The track opened into a clearing that felt like a painting by Henri Rousseau after a particularly good mushroom trip. There were dozens of people. They were playing badminton. They were grilling vegetables on a solar-powered barbecue. They were reading dog-eared paperbacks in hammocks strung between low-hanging willow trees. And they were all, every single one of them, naked.
We had been riding for two hours under a sky so intensely blue it looked Photoshopped. The landscape had shifted from dense pine forests to rolling, golden hills. Then we saw the first one. A rogue sunflower, standing alone by a barbed-wire fence, its head tilted toward the sun like a radar dish. Then two. Then a dozen. Finally, as we crested a gentle rise, we killed our engines and just stared.
“He’s a retired ophthalmologist,” she said, laughing. “He’s been naked since 1972. You get used to it. Now, park your beautiful machines by the sunflowers and take off your clothes. Or don’t. We don’t have rules about clothes. We have rules about judgement.”
From the distance, carried on a warm breeze, came the sound. Not birdsong. Not wind. It was the low, electric whirr-thrum of a scooter engine, but higher pitched, almost playful. A moment later, a flash of scarlet emerged from a corridor of sunflowers. It was a Piaggio Ciao, a vintage moped, ridden by a man with a magnificent gray beard and absolutely nothing else. -Candid-HD- Scooters- Sunflowers and Nudists HD
We stayed until the stars came out, a billion pinpricks of light far sharper than any camera could capture. And when we finally rode away, our headlights carving tunnels through the dark, the scent of sunflower pollen and warm engine oil clung to our clothes. We weren’t naked. But for the first time all day, we felt a little overdressed.
He handed me a beer. “Tell them it’s not a metaphor. It’s just Tuesday.”
“Good,” he said, pulling two cold beers from a cooler that had been hidden behind a sunflower stalk. “Because nobody back home will believe you. They’ll say the resolution was too high to be real. They’ll say the light on the sunflowers was too perfect. They’ll say naked people on scooters are a metaphor for something.” The track opened into a clearing that felt
He wasn’t wearing a stitch. No helmet. No sandals. No socks. Just the beard, the scooter, and a confidence that bordered on the messianic. He waved a casual hand, as if naked scooter-riding through a sunflower field were the most normal thing in the world, and vanished down a dirt track.
But the magic of the format is that it captures the peripheral. In the background of one shot, a man tried to light a camp stove with a flint, his concentration absolute. In another, two women played chess, their fingers hovering over carved wooden pieces. A child—a toddler who had not yet learned that clothes were a thing—chased a grasshopper with a shriek of joy. The footage was crisp. The colors were surreal: the violent yellow of the sunflowers, the pastel blue of the sky, the warm earth tones of human skin.

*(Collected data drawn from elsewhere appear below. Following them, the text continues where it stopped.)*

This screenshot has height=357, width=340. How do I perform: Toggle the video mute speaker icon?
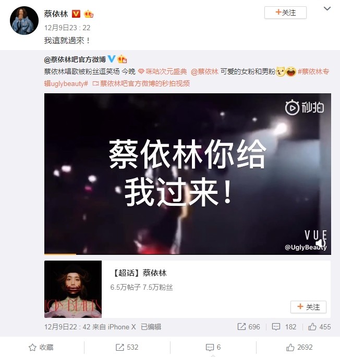pyautogui.click(x=322, y=243)
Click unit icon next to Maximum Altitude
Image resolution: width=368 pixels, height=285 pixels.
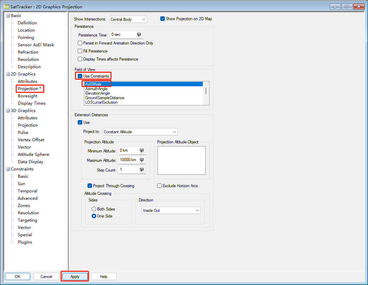pos(142,160)
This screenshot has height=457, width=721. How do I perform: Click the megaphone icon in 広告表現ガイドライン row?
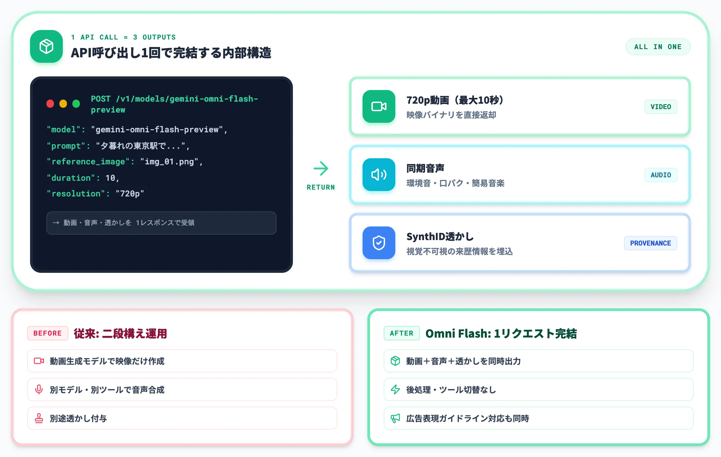click(x=395, y=418)
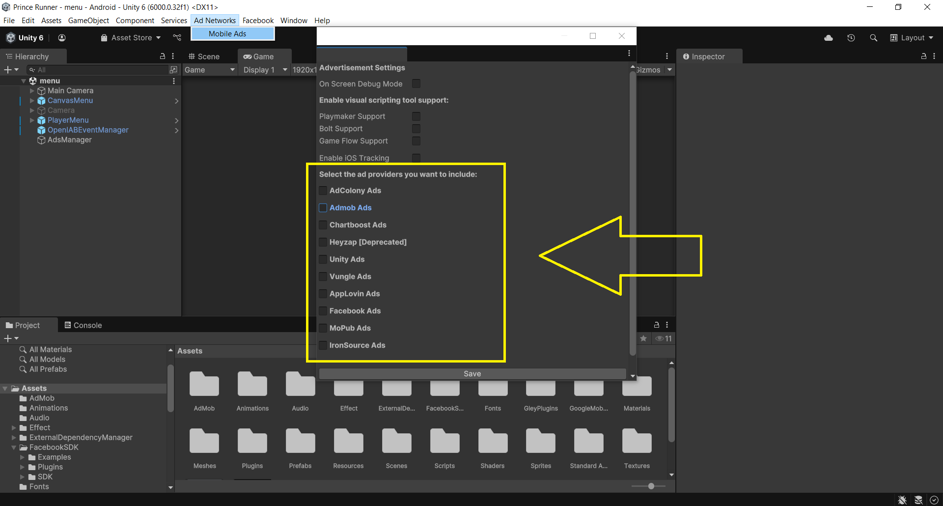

“He’s… memorable,” I said, trying not to stare at a point just above her left shoulder. They were grilling vegetables on a solar-powered barbecue
As the golden hour approached, painting everything in a buttery, forgiving light, Bernard the ophthalmologist returned on his Ciao. He parked next to our fleet and stretched his bare legs.
But here is the thing about nudists that the grainy, pixelated photos of the 90s never captured in . In high definition, nakedness ceases to be sensational. The human eye, when presented with 4K resolution, stops looking for the taboo and starts seeing the texture. You see the tan lines (or the lack thereof—these people were uniformly the color of roasted almonds). You see the tiny constellation of freckles on a woman’s shoulder as she reaches for a peach. You see the way a man’s laugh lines deepen when he is not constrained by a starched collar. The HD format strips away the mystery and replaces it with a profound, almost boring, humanity.
The road to the Val d’Or region wasn’t on any official map distributed by the tourist board. It was a thin, sun-bleached ribbon of asphalt that curved through a landscape that seemed to be slowly waking from a geological nap. Our convoy was modest: three Vespas, a vintage Lambretta, and a modern electric scooter that hummed like a contented bee. We weren’t bikers. Bikers wear leather and frown. We wore linen shirts, polarized sunglasses, and the kind of easy smiles reserved for people who have discovered that the journey matters more than the destination—though the destination, as we would soon learn, was utterly unforgettable.
We spent the afternoon filming. Lena moved through the crowd with her camera, capturing footage that would later win awards at a documentary festival in Berlin. She filmed the way the setting sun turned the sunflowers into a wall of molten gold. She filmed the scooters from a low angle, their shadows stretching long across the grass like recumbent giants. And she filmed the nudists.
There was a pause. Then he blushed. “No pun intended.”